Woman being dropped in care partly led to death - jury
A disabled woman who was dropped by two care workers at a south London care home died days later partly as a result of the fall, an inquest jury has found.
Lyn Parker, 64, fell at least 1.5m (5ft) being lifted her from her wheelchair into bed at Tudor Avenue Residential Care Home, in Hampton.
Giving a narrative verdict, the jury said her fall, combined with her pre-existing conditions, led to her death.
Her sister said her sense of "betrayal and anger" was "as powerful as ever".
The jury at West London Coroner's Court found the medical cause of death to be aspiration pneumonia, rib and arm fractures followed by kyphoscoliosis and epilepsy.
Ms Parker, from Kingston-upon-Thames, was on the floor for more than three hours before an ambulance took her to Kingston Hospital alone on 25 January 2021.
The jury heard she was discharged from hospital with undiagnosed rib fractures and a fracture to her left arm.
She was taken back to hospital the next morning after a carer found her left arm "swollen and black" and was treated for the "missed" fractures, and admitted.
Ms Parker, who was non-verbal, died 10 days later at the hospital, on 25 January 2021.
Coroner Lydia Brown did not give jurors leave to make findings that the paramedic treatment or any aspect of hospital care caused or contributed to Ms Parker's death.
'Catastrophic failures'
Her sister Kim Parker said in a statement: "Fundamentally you have to be able to trust the people caring for your relatives - particularly those who can't speak for themselves.

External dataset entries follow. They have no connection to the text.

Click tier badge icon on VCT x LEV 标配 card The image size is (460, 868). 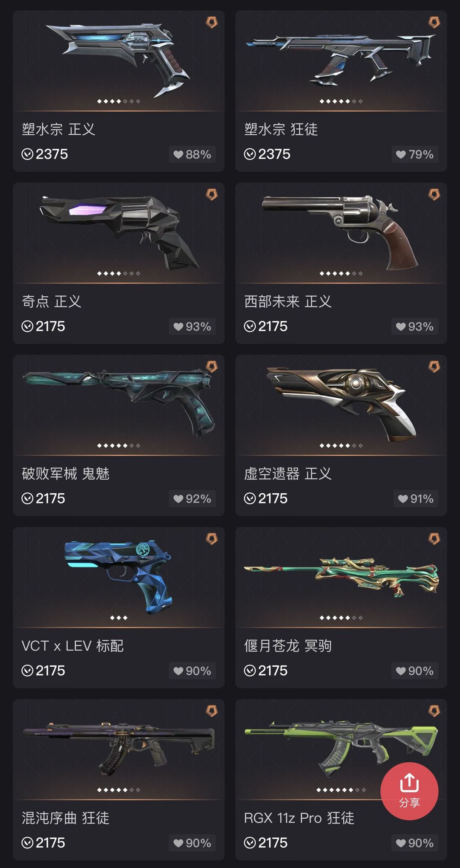pos(212,539)
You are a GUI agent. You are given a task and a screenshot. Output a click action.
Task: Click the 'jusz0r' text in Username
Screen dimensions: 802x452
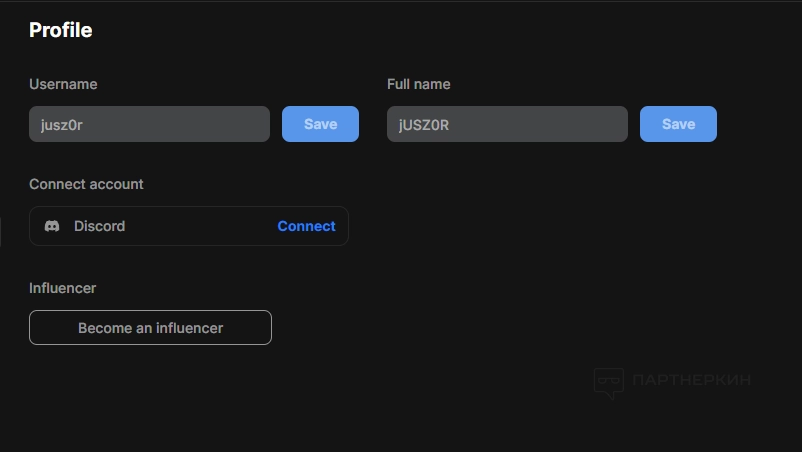62,125
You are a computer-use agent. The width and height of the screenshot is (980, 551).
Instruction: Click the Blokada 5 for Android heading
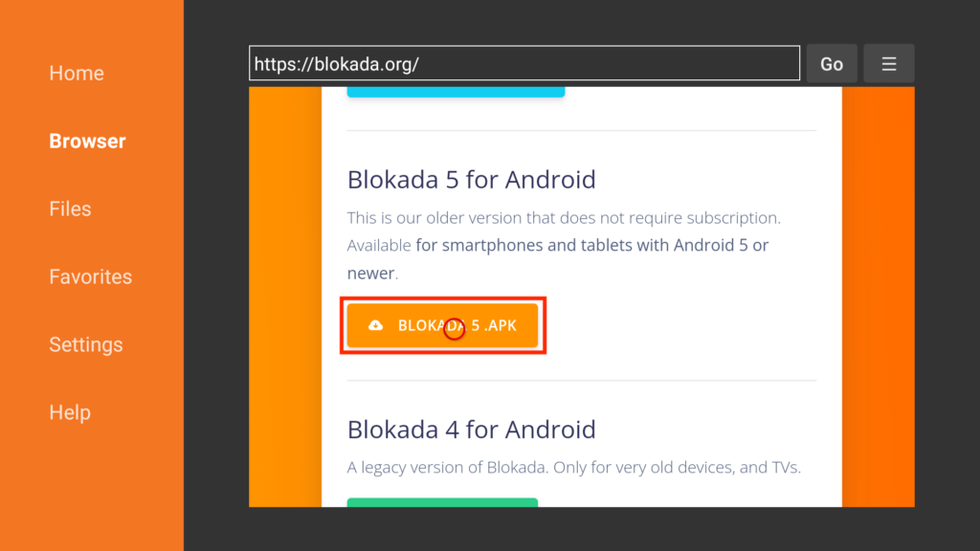coord(471,180)
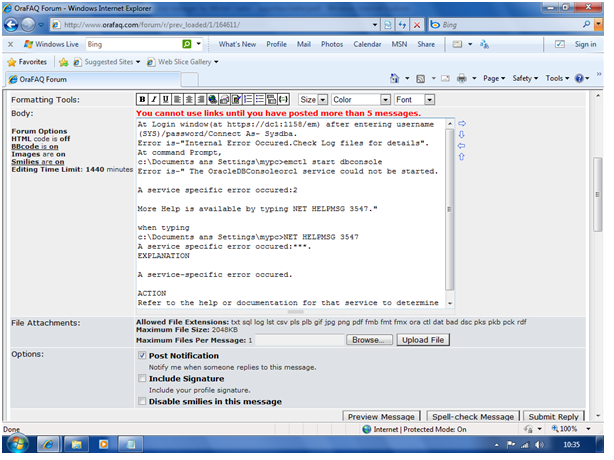Screen dimensions: 614x460
Task: Enable the Include Signature option
Action: pos(141,379)
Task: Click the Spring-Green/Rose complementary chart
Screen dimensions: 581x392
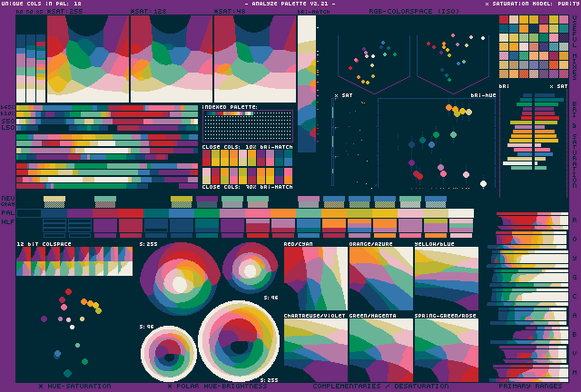Action: point(446,349)
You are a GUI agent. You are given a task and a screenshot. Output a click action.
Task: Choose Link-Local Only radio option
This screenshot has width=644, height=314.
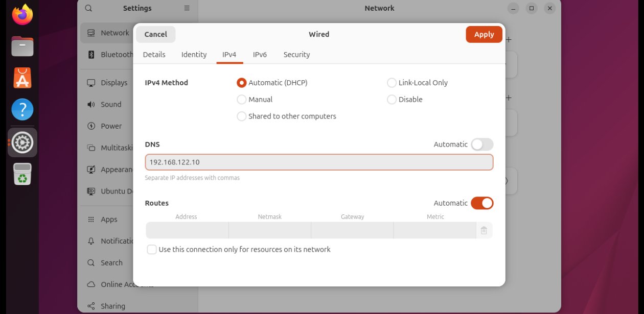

"It's devastating to think what Lyn suffered, being dropped and hurt by the carers she trusted most at [the] care home, and then left to go to hospital on her own."
She added: "These terrible failings must not be forgotten or glossed over, and promises kept that things will improve. They have to, or Lyn will simply become another statistic, and that would be unbearable."
She had previously told the inquest her sister was "a victim of a catalogue of catastrophic failures".